Directors welcomed the Government's commitment to move forward quickly to invite private sector participation in the telecommunications and electricity sectors, and looked forward to similar initiatives with respect to other publicly-provided services. In general, Directors considered that development policies should address shortages of labor in key areas, and continue to focus on efforts to broaden the base of the economy beyond tourism. In this connection, they noted the importance of improved training and measures to tackle rigidities in labor arrangements.
Directors welcomed the recent steps taken by the central bank to strengthen prudential credit guidelines, and more generally to modernize the regulatory framework for the financial system in line with international standards. They urged the authorities to remain vigilant concerning the threat of money laundering.

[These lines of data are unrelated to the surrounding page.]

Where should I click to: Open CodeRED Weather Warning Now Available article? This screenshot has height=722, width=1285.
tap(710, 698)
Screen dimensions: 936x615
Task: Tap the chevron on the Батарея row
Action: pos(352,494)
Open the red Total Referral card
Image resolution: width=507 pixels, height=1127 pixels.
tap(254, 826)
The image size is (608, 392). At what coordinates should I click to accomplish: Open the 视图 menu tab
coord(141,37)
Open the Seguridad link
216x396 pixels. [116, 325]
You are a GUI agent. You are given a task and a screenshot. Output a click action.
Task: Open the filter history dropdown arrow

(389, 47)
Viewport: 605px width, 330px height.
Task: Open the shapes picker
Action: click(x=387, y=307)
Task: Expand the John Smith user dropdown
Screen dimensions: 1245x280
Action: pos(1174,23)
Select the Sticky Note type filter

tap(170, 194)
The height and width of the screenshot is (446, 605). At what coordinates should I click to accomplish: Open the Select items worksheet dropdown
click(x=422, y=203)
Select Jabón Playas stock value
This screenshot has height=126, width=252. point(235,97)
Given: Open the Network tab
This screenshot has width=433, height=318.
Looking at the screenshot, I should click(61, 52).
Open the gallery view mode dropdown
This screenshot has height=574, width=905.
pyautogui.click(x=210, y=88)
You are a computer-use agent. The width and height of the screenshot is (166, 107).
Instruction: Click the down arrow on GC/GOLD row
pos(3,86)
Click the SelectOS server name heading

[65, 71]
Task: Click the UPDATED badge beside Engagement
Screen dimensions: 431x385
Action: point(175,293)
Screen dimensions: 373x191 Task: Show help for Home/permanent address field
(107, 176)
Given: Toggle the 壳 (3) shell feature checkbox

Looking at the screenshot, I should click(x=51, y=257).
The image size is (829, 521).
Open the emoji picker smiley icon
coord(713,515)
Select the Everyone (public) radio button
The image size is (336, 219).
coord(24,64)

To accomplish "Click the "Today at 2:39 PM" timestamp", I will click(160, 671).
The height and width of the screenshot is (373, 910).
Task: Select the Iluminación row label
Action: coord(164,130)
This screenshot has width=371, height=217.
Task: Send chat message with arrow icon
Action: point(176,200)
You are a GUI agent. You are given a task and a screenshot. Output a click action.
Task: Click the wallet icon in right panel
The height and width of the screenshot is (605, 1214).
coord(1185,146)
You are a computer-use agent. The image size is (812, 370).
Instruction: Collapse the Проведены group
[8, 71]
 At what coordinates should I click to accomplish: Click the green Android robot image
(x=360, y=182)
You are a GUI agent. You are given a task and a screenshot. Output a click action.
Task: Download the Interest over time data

Directors commended the quality and range of most published economic statistics. However, noting the widening external current account deficit, and the importance of capital flows in the balance of payments, Directors urged the authorities to try to identify the nature and origin of unexplained capital inflows, and to monitor the external situation carefully. They also encouraged further improvement in the national accounts.
Directors welcomed the authorities' intention to release the Article IV staff report under the pilot project.